De repente (quizás estaba en el guión) la cosa se pone tensa y se llega al capítulo de la dureza verbal, una cosa ya estudiada en peleas de colegio; se llama patético al opositor principal y soberbia y falsa a la opositora más deslenguada. Inútil intento, si se insulta hay que insultar de verdad, mentar a la madre y citarse para la calle. Las respuestas de los contrarios estuvieron en el mismo plano; los contrainsultos son de florilegio. Alardes publicitarios, como el erotismo de las sombras de Grey, todo previsible, erotismo de revista, blando y de luxe, pero bien publicitado por gente que no vivió los sexuales años 60 o 70, cuando el erotismo de los padres de este cine era de verdad, y los insultos tenían más gracia. Las respuestas de los contrarios a la vida paralela del presidente fue un ejercicio de francotiradores, quizás para estar metidos en la temática, que disparaban por obediencia debida a su papel, contra el blanco estático, casi de palo, del presidente; tenían empañados los teleobjetivos, porque no le dieron ni un tiro. Todo se resume en calificar de increíbles los argumentos del Gobierno, cosa que no hacía falta que lo dijeran los francotiradores. Los espectadores ya sabíamos que la película candidata era como un Big Hero, una cosa de dibujos que tienes que aceptar como es, pero no creértelo, porque son cosas de mentira. Como algo de ciencia ficción, que puede ser un futuro “disneilandio” lleno de bob esponjas, figuritas de Lego o muñecos de plastilina, pero puede llegar a ser un futuro apocalíptico, con enormes muchedumbres de parados avanzando contra el castillo de Mordor. Rajoy era el francotirador instalado en su posición privilegiada, pero, ay, no tenía munición, los tiros eran cinematográficos y la sangre, tomatera.

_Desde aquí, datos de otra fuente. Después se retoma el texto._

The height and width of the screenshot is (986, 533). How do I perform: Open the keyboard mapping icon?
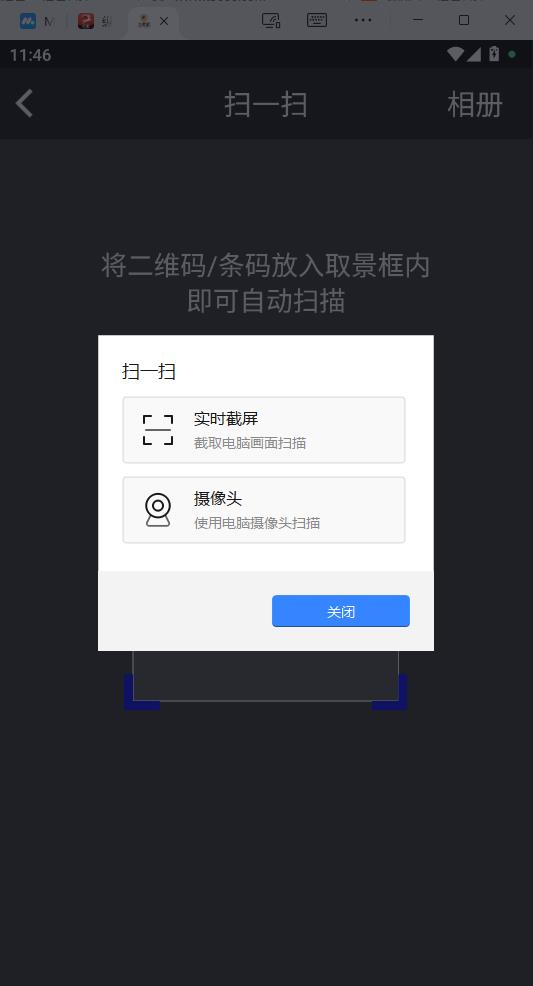point(317,20)
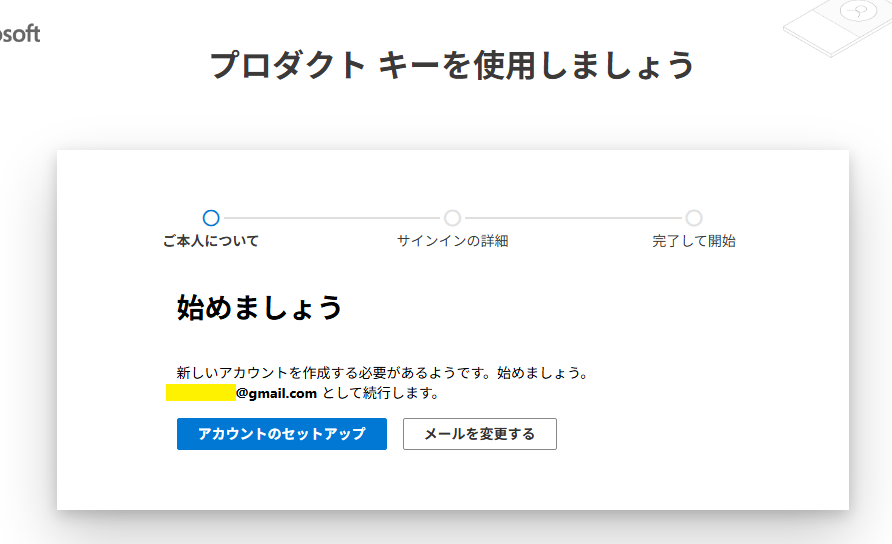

No lamenté un año más no haber visto los Óscar ni el debate del Estado de la Nación (como no veré el festival de Eurovisión ni la final de la Champions, aunque si me echaré la siesta con la Vuelta y el Tour) Todo estaba programado dentro de la más absoluta rutina aburrida. La política se ha impregnado de ese estilo hollywoodiense de superhéroes, remakes de los remakes, secuelas de las precuelas y un constante girar sobre el mismo pivote, sin que la fuerza centrífuga sea capaz de romper la atadura y podamos cambiar de rumbo. No hay sorpresas, se sabe que los que ganan los óscar a la mejor interpretación tienen que hacer papeles de borrachos, drogadictos, marginales, pobres, desclasados, tarados o raros; esta vez ganaron una actriz que interpretaba a una mujer con alzehimer y un actor que interpretaba a un enfermo de esclerosis lateral amiotrófica. La normalidad es aburrida y lo que quiere el público son sorpresas, cambios, algo más que una pelea de jefes de planta de grandes almacenes, con su traje y corbata sin desplancharse. Al final los medios de comunicación preguntaban a los tuiteros quien había ganado el debate; si hubieran visto más y mejor cine sabrían aquella frase que pronunciaba Gene Hackman en una película de detectives privados: “No gana nadie; unos pierden más que otros”. Si la nación está en este estado no merece más óscar que el de los efectos especiales electorales.